▸ Required work
Convert the lines below into a JSON list of strings, one string per line, leaving out blank lines.
----
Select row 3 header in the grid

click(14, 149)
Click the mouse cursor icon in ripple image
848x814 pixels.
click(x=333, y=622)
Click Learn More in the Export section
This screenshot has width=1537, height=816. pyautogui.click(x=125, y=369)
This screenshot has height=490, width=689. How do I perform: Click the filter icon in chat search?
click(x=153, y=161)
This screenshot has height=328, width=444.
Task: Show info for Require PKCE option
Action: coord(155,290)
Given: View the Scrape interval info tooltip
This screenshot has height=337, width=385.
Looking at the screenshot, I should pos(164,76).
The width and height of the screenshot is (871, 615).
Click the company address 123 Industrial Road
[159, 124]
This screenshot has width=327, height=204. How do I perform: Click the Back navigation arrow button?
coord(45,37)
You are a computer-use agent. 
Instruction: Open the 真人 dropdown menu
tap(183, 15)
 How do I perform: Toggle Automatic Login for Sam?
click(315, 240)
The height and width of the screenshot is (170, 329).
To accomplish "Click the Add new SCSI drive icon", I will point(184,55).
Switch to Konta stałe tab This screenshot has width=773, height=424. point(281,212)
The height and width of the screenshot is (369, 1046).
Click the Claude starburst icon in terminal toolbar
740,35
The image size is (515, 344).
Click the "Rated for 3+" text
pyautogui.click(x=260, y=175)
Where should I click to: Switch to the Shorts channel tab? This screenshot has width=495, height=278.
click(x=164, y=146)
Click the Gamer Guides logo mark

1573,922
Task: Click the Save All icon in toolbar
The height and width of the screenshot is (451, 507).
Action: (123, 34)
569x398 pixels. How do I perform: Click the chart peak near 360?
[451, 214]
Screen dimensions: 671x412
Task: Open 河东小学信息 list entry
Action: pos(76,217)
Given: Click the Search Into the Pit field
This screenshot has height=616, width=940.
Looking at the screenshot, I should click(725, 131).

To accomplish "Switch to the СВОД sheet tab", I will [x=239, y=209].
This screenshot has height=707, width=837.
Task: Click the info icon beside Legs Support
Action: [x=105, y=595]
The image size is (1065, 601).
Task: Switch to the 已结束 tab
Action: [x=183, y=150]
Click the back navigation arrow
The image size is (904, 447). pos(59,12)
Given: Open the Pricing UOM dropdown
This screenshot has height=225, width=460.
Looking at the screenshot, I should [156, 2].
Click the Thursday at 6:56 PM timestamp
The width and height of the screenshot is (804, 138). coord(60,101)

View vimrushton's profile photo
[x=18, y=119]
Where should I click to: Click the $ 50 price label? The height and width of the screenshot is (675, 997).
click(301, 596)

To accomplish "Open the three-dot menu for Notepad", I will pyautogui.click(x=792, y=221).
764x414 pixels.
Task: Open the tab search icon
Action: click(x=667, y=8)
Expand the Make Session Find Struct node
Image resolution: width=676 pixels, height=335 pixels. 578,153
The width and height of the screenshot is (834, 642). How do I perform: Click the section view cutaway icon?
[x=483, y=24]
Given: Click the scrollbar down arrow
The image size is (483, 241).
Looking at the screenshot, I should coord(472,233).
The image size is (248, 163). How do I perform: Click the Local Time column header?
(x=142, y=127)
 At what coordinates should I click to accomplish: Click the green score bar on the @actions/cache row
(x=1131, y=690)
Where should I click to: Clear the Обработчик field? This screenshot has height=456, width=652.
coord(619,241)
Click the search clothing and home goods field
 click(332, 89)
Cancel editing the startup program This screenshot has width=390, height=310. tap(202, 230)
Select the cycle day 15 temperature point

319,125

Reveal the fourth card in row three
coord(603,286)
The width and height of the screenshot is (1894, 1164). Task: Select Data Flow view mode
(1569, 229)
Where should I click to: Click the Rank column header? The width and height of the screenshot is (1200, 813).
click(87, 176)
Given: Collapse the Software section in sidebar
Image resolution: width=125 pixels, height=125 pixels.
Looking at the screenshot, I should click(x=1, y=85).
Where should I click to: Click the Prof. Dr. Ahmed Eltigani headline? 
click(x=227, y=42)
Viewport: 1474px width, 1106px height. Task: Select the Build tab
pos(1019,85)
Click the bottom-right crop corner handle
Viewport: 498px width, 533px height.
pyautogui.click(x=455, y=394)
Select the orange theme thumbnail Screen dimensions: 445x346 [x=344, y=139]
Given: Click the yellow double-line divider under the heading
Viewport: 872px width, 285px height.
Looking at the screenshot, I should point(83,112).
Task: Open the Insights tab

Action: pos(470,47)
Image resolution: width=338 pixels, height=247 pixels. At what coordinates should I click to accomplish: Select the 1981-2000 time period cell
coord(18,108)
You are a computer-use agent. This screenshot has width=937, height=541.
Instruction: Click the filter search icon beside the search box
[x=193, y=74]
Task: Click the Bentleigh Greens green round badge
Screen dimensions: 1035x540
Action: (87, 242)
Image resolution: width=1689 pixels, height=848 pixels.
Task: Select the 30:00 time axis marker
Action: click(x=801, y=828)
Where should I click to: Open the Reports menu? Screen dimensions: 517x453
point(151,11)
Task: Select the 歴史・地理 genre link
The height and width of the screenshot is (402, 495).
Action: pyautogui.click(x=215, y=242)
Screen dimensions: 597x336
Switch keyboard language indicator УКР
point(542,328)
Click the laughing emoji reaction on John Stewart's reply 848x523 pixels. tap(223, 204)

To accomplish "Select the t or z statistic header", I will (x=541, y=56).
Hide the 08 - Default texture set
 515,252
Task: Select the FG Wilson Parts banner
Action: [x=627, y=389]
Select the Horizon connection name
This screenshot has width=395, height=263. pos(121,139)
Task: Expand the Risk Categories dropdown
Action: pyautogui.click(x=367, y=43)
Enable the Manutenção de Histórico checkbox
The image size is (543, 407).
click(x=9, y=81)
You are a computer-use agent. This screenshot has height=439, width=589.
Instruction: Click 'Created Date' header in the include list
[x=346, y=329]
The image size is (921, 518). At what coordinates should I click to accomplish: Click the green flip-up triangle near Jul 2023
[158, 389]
----
▸ Answer to the problem
[
  "Select row 3 header in the grid",
  "click(14, 149)",
  "Click the mouse cursor icon in ripple image",
  "848x814 pixels.",
  "click(x=333, y=622)",
  "Click Learn More in the Export section",
  "This screenshot has width=1537, height=816. pyautogui.click(x=125, y=369)",
  "This screenshot has height=490, width=689. How do I perform: Click the filter icon in chat search?",
  "click(x=153, y=161)",
  "This screenshot has height=328, width=444.",
  "Task: Show info for Require PKCE option",
  "Action: coord(155,290)",
  "Given: View the Scrape interval info tooltip",
  "This screenshot has height=337, width=385.",
  "Looking at the screenshot, I should pos(164,76).",
  "The width and height of the screenshot is (871, 615).",
  "Click the company address 123 Industrial Road",
  "[159, 124]",
  "This screenshot has width=327, height=204. How do I perform: Click the Back navigation arrow button?",
  "coord(45,37)",
  "You are a computer-use agent. ",
  "Instruction: Open the 真人 dropdown menu",
  "tap(183, 15)",
  " How do I perform: Toggle Automatic Login for Sam?",
  "click(315, 240)",
  "The height and width of the screenshot is (170, 329).",
  "To accomplish \"Click the Add new SCSI drive icon\", I will point(184,55).",
  "Switch to Konta stałe tab This screenshot has width=773, height=424. point(281,212)",
  "The height and width of the screenshot is (369, 1046).",
  "Click the Claude starburst icon in terminal toolbar",
  "740,35",
  "The image size is (515, 344).",
  "Click the \"Rated for 3+\" text",
  "pyautogui.click(x=260, y=175)",
  "Where should I click to: Switch to the Shorts channel tab? This screenshot has width=495, height=278.",
  "click(x=164, y=146)",
  "Click the Gamer Guides logo mark",
  "1573,922",
  "Task: Click the Save All icon in toolbar",
  "The height and width of the screenshot is (451, 507).",
  "Action: (123, 34)",
  "569x398 pixels. How do I perform: Click the chart peak near 360?",
  "[451, 214]",
  "Screen dimensions: 671x412",
  "Task: Open 河东小学信息 list entry",
  "Action: pos(76,217)",
  "Given: Click the Search Into the Pit field",
  "This screenshot has height=616, width=940.",
  "Looking at the screenshot, I should click(725, 131).",
  "To accomplish \"Switch to the СВОД sheet tab\", I will [x=239, y=209].",
  "This screenshot has height=707, width=837.",
  "Task: Click the info icon beside Legs Support",
  "Action: [x=105, y=595]",
  "The image size is (1065, 601).",
  "Task: Switch to the 已结束 tab",
  "Action: [x=183, y=150]",
  "Click the back navigation arrow",
  "The image size is (904, 447). pos(59,12)",
  "Given: Open the Pricing UOM dropdown",
  "This screenshot has height=225, width=460.",
  "Looking at the screenshot, I should [156, 2].",
  "Click the Thursday at 6:56 PM timestamp",
  "The width and height of the screenshot is (804, 138). coord(60,101)",
  "View vimrushton's profile photo",
  "[x=18, y=119]",
  "Where should I click to: Click the $ 50 price label? The height and width of the screenshot is (675, 997).",
  "click(301, 596)",
  "To accomplish \"Open the three-dot menu for Notepad\", I will pyautogui.click(x=792, y=221).",
  "764x414 pixels.",
  "Task: Open the tab search icon",
  "Action: click(x=667, y=8)",
  "Expand the Make Session Find Struct node",
  "Image resolution: width=676 pixels, height=335 pixels. 578,153",
  "The width and height of the screenshot is (834, 642). How do I perform: Click the section view cutaway icon?",
  "[x=483, y=24]",
  "Given: Click the scrollbar down arrow",
  "The image size is (483, 241).",
  "Looking at the screenshot, I should coord(472,233).",
  "The image size is (248, 163). How do I perform: Click the Local Time column header?",
  "(x=142, y=127)",
  " At what coordinates should I click to accomplish: Click the green score bar on the @actions/cache row",
  "(x=1131, y=690)",
  "Where should I click to: Clear the Обработчик field? This screenshot has height=456, width=652.",
  "coord(619,241)",
  "Click the search clothing and home goods field",
  " click(332, 89)",
  "Cancel editing the startup program This screenshot has width=390, height=310. tap(202, 230)",
  "Select the cycle day 15 temperature point",
  "319,125",
  "Reveal the fourth card in row three",
  "coord(603,286)",
  "The width and height of the screenshot is (1894, 1164). Task: Select Data Flow view mode",
  "(1569, 229)",
  "Where should I click to: Click the Rank column header? The width and height of the screenshot is (1200, 813).",
  "click(87, 176)",
  "Given: Collapse the Software section in sidebar",
  "Image resolution: width=125 pixels, height=125 pixels.",
  "Looking at the screenshot, I should click(x=1, y=85).",
  "Where should I click to: Click the Prof. Dr. Ahmed Eltigani headline? ",
  "click(x=227, y=42)",
  "Viewport: 1474px width, 1106px height. Task: Select the Build tab",
  "pos(1019,85)",
  "Click the bottom-right crop corner handle",
  "Viewport: 498px width, 533px height.",
  "pyautogui.click(x=455, y=394)",
  "Select the orange theme thumbnail Screen dimensions: 445x346 [x=344, y=139]",
  "Given: Click the yellow double-line divider under the heading",
  "Viewport: 872px width, 285px height.",
  "Looking at the screenshot, I should point(83,112).",
  "Task: Open the Insights tab",
  "Action: pos(470,47)",
  "Image resolution: width=338 pixels, height=247 pixels. At what coordinates should I click to accomplish: Select the 1981-2000 time period cell",
  "coord(18,108)",
  "You are a computer-use agent. This screenshot has width=937, height=541.",
  "Instruction: Click the filter search icon beside the search box",
  "[x=193, y=74]",
  "Task: Click the Bentleigh Greens green round badge",
  "Screen dimensions: 1035x540",
  "Action: (87, 242)",
  "Image resolution: width=1689 pixels, height=848 pixels.",
  "Task: Select the 30:00 time axis marker",
  "Action: click(x=801, y=828)",
  "Where should I click to: Open the Reports menu? Screen dimensions: 517x453",
  "point(151,11)",
  "Task: Select the 歴史・地理 genre link",
  "The height and width of the screenshot is (402, 495).",
  "Action: pyautogui.click(x=215, y=242)",
  "Screen dimensions: 597x336",
  "Switch keyboard language indicator УКР",
  "point(542,328)",
  "Click the laughing emoji reaction on John Stewart's reply 848x523 pixels. tap(223, 204)",
  "To accomplish \"Select the t or z statistic header\", I will (x=541, y=56).",
  "Hide the 08 - Default texture set",
  " 515,252",
  "Task: Select the FG Wilson Parts banner",
  "Action: [x=627, y=389]",
  "Select the Horizon connection name",
  "This screenshot has width=395, height=263. pos(121,139)",
  "Task: Expand the Risk Categories dropdown",
  "Action: pyautogui.click(x=367, y=43)",
  "Enable the Manutenção de Histórico checkbox",
  "The image size is (543, 407).",
  "click(x=9, y=81)",
  "You are a computer-use agent. This screenshot has height=439, width=589.",
  "Instruction: Click 'Created Date' header in the include list",
  "[x=346, y=329]",
  "The image size is (921, 518). At what coordinates should I click to accomplish: Click the green flip-up triangle near Jul 2023",
  "[158, 389]"
]